From: Fred Marshall on 29 May 2010 13:10

---

You might use exactly the same filter in each case (but with different
sample rates).

Note: the filter coefficients *don't* depend on the sample rate but the
absolute frequency response does. If you normalize the frequency
response to fs, then the frequency response remains the same with the
same set of coefficients.

You might use the same half-band filter in both situations. A half-band
filter is a lowpass at fs/4 with some special features included.

For interpolation:

1) Intersperse in time with zeros. This may be a "no-op" depending on
your implementation.

2) Low pass filter (at the new fs) to fs/4 in order to get rid of the
content around fs/2 (which is an image of the content around zero and
fs). This is what a half-band filter does.

One benefit of the half-band filter is that it has quite a few
zero-valued coefficients. So, implementation in time can be efficiently
done.

For decimation:

1) Low pass filter at fs/4 in order to limit the bandwidth to below what
will become the *new* fs/2.

2) Decimate by dropping every other sample. Again, almost a "no-op".

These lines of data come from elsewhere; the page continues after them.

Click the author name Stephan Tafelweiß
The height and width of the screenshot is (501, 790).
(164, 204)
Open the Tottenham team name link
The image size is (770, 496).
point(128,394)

Halfband design program at:
ftp.mission-systems-inc.com
login: ourguest
password: hellothere.4
Directory: Halfband

Fred

From: Jerry Avins on 29 May 2010 13:29

---

On 5/29/2010 1:10 PM, Fred Marshall wrote:
> You might use exactly the same filter in each case (but with different
> sample rates).
>
> Note: the filter coefficients *don't* depend on the sample rate but the
> absolute frequency response does. If you normalize the frequency
> response to fs, then the frequency response remains the same with the
> same set of coefficients.
>
> You might use the same half-band filter in both situations. A half-band
> filter is a lowpass at fs/4 with some special features included.
>
> For interpolation:
>
> 1) Intersperse in time with zeros. This may be a "no-op" depending on
> your implementation.
>
> 2) Low pass filter (at the new fs) to fs/4 in order to get rid of the
> content around fs/2 (which is an image of the content around zero and
> fs). This is what a half-band filter does.
>
> One benefit of the half-band filter is that it has quite a few
> zero-valued coefficients. So, implementation in time can be efficiently
> done.
>
> For decimation:
>
> 1) Low pass filter at fs/4 in order to limit the bandwidth to below what
> will become the *new* fs/2.
>
> 2) Decimate by dropping every other sample. Again, almost a "no-op".
>
> Halfband design program at:
> ftp.mission-systems-inc.com
> login: ourguest
> password: hellothere.4
> Directory: Halfband

Fred,

I supposed that a half-band filter might fall short of the needed
performance. Isn't the attenuation at fs/4 only 3 dB?

Jerry
--
Engineering is the art of making what you want from things you can get.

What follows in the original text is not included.